WHAT THIS TASK INVOLVES => Of the entries below, return only those lines from the line with "Lugar Certo (24, 32)" to the line with "Home (622, 32)", exactly, both included.

THE DATA =>
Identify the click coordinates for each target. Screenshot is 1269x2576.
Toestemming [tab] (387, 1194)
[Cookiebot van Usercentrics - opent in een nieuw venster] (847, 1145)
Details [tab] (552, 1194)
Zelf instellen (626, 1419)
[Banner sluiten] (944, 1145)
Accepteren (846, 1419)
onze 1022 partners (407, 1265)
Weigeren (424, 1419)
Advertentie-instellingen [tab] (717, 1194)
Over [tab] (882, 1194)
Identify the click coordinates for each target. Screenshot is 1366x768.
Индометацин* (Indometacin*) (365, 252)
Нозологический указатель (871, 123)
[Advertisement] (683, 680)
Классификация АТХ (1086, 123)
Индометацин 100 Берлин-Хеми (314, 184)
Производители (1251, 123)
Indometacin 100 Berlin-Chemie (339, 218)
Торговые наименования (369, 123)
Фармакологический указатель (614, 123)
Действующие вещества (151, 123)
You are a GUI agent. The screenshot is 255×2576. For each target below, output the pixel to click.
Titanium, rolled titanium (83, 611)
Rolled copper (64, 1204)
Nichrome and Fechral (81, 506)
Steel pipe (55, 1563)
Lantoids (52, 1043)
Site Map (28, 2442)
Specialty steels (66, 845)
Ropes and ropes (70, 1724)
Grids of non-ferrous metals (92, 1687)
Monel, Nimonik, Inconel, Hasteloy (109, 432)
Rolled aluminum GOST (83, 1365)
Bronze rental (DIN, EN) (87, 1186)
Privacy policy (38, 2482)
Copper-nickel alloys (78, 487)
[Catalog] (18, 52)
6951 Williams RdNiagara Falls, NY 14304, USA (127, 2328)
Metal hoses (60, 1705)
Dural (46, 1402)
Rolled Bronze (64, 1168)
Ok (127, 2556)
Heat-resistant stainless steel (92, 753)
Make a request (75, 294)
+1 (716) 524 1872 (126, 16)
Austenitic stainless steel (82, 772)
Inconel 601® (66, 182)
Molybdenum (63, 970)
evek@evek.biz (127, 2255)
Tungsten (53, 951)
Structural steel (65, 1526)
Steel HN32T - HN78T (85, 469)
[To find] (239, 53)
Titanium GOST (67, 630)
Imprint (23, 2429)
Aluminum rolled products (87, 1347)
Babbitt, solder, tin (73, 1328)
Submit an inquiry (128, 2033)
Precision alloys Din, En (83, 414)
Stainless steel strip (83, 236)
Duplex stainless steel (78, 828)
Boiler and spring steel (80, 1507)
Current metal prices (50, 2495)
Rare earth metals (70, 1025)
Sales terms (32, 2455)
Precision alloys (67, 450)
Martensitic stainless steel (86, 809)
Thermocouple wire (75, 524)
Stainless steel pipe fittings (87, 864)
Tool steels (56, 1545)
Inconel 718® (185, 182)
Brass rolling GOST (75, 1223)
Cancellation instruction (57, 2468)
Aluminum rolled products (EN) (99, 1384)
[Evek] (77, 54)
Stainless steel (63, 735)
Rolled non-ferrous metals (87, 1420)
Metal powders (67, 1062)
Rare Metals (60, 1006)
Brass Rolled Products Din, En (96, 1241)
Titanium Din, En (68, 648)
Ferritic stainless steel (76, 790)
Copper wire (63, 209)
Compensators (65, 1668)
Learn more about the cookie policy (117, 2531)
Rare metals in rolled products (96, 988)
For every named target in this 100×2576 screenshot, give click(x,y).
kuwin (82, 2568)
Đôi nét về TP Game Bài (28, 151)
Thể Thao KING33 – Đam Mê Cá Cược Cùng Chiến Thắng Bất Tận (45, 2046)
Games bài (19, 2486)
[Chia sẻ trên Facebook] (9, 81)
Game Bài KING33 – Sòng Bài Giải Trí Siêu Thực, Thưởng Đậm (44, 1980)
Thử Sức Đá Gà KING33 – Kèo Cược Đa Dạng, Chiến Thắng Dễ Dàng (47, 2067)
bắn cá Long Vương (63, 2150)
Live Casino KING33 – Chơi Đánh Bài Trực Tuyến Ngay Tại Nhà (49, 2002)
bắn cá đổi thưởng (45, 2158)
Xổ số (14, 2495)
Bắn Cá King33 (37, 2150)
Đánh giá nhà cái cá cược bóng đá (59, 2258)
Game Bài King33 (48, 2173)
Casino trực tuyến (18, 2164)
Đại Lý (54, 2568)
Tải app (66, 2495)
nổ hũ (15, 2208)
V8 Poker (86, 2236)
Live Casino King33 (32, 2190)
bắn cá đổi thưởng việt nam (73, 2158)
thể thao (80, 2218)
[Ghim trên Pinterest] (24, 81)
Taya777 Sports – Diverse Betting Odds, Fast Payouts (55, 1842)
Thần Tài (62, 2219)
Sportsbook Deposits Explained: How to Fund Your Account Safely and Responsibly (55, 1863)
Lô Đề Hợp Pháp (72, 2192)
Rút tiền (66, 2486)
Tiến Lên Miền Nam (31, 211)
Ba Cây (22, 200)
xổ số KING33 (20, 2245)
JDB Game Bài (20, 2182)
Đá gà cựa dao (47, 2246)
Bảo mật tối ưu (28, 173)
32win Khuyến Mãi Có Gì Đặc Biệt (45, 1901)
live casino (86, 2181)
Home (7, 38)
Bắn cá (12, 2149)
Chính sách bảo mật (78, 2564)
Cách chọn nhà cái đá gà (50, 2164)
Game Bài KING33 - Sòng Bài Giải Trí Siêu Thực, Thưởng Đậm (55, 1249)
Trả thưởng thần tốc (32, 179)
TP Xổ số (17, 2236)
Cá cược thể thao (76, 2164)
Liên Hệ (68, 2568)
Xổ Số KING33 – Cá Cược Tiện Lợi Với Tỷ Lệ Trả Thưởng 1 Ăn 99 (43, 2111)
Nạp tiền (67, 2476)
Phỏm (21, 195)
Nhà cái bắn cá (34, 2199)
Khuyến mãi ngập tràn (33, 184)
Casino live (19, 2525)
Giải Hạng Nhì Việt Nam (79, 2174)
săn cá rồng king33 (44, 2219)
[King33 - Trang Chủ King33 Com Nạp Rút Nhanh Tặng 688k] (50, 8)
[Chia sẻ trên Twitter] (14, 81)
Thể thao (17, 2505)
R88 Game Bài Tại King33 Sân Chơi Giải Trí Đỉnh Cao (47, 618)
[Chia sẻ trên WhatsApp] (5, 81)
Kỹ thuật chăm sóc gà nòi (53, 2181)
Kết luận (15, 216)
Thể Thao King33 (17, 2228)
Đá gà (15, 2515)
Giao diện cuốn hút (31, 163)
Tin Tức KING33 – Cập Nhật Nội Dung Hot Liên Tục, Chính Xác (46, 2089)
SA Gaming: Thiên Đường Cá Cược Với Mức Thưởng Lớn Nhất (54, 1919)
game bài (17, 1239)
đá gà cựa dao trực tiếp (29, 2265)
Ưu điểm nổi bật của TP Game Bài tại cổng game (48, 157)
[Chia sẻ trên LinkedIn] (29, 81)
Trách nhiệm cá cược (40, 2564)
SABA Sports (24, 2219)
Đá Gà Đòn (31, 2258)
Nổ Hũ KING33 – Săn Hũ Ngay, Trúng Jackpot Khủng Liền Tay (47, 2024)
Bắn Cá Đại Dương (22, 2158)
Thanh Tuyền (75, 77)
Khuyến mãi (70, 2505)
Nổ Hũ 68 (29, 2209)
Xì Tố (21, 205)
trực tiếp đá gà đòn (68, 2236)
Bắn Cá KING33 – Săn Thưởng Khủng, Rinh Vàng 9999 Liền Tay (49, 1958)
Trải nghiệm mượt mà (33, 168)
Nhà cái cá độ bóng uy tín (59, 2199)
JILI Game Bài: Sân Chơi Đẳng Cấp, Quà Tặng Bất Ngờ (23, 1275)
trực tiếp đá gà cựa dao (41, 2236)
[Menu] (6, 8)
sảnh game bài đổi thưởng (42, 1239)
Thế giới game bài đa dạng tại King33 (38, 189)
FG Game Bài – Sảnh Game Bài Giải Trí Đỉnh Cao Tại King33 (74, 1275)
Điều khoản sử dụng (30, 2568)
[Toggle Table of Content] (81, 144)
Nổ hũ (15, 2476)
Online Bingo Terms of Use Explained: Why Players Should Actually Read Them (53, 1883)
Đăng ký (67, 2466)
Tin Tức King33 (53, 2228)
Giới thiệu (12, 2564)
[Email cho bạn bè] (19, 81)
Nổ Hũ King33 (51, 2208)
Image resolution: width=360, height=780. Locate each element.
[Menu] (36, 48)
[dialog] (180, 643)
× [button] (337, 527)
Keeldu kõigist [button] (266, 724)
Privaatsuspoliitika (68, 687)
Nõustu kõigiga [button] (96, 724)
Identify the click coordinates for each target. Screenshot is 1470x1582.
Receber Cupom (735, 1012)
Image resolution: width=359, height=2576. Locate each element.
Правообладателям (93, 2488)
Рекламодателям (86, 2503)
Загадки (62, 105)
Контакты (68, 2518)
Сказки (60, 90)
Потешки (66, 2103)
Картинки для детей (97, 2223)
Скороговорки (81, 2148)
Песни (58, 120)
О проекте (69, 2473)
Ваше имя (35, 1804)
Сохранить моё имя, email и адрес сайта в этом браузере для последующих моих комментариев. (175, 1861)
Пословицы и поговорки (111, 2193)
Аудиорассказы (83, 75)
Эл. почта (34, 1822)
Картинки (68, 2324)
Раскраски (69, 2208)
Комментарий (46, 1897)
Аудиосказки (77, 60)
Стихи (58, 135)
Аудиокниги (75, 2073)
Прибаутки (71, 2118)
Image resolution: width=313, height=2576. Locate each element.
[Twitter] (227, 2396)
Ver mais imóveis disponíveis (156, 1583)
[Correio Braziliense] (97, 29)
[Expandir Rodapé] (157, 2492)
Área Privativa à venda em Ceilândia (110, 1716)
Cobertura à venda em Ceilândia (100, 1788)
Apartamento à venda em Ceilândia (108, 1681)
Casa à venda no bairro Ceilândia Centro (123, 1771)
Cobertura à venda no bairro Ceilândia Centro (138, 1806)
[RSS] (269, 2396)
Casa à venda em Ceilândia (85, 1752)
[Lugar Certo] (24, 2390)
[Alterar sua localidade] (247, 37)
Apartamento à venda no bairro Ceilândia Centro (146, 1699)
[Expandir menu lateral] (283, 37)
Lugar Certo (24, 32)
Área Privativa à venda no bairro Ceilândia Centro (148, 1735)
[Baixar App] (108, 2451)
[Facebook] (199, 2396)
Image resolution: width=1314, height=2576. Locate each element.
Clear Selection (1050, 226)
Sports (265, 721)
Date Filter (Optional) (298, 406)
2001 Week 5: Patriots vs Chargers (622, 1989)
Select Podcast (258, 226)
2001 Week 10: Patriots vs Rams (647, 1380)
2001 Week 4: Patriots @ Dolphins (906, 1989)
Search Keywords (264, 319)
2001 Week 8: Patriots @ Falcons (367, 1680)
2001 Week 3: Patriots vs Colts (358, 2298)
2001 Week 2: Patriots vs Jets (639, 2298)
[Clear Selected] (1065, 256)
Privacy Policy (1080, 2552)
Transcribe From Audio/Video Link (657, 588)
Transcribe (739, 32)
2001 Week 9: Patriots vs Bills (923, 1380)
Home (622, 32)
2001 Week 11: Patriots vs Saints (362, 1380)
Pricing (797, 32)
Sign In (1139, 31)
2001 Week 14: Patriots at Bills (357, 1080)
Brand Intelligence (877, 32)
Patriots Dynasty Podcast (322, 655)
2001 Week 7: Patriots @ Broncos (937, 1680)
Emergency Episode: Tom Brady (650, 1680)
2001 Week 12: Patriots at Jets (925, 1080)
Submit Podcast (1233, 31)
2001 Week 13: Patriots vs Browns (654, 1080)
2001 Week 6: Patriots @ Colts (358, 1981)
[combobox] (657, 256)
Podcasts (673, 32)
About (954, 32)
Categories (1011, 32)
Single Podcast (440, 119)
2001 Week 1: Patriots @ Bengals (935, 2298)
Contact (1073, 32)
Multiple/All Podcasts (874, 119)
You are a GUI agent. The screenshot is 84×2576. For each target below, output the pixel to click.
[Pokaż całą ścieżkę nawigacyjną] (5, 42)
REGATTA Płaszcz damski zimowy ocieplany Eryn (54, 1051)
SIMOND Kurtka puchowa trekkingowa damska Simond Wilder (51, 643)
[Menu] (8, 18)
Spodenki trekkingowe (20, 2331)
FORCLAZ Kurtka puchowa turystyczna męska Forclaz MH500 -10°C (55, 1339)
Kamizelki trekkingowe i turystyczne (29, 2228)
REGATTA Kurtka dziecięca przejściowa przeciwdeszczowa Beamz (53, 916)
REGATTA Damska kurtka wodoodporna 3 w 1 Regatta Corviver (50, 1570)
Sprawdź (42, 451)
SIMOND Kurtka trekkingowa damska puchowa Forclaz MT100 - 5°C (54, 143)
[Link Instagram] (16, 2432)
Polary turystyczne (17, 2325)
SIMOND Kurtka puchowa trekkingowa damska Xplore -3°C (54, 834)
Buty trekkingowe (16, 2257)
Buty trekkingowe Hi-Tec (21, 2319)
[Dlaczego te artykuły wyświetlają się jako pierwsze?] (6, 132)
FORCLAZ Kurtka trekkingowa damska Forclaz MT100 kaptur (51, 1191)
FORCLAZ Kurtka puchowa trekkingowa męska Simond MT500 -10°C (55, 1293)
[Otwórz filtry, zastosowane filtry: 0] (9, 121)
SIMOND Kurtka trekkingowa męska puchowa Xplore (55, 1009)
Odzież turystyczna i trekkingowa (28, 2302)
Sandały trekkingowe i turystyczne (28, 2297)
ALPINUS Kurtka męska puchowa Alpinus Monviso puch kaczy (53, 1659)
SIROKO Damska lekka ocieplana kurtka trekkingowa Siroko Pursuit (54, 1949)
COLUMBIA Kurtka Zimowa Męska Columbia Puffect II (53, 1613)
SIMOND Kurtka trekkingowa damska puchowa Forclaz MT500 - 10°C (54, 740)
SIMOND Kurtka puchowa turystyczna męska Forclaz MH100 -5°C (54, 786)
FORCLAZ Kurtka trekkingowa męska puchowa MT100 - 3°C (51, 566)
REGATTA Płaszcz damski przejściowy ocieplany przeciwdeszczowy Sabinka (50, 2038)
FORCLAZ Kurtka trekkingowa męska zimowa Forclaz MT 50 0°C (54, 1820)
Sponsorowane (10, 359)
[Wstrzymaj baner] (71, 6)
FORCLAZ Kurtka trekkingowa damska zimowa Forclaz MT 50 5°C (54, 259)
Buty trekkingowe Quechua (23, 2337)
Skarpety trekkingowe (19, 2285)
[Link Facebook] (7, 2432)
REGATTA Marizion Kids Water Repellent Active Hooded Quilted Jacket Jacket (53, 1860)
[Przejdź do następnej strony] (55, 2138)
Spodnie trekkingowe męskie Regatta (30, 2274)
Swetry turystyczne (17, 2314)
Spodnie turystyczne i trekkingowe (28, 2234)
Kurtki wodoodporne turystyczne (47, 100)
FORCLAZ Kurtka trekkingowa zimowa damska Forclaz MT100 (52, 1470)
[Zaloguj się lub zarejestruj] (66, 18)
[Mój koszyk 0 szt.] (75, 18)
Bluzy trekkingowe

OUTPUT OF THE EXERCISE =>
Lugar Certo (24, 32)
Área Privativa à venda no bairro Ceilândia Centro (148, 1735)
[Baixar App] (108, 2451)
[Facebook] (199, 2396)
Image resolution: width=1314, height=2576. Locate each element.
Clear Selection (1050, 226)
Sports (265, 721)
Date Filter (Optional) (298, 406)
2001 Week 5: Patriots vs Chargers (622, 1989)
Select Podcast (258, 226)
2001 Week 10: Patriots vs Rams (647, 1380)
2001 Week 4: Patriots @ Dolphins (906, 1989)
Search Keywords (264, 319)
2001 Week 8: Patriots @ Falcons (367, 1680)
2001 Week 3: Patriots vs Colts (358, 2298)
2001 Week 2: Patriots vs Jets (639, 2298)
[Clear Selected] (1065, 256)
Privacy Policy (1080, 2552)
Transcribe From Audio/Video Link (657, 588)
Transcribe (739, 32)
2001 Week 9: Patriots vs Bills (923, 1380)
Home (622, 32)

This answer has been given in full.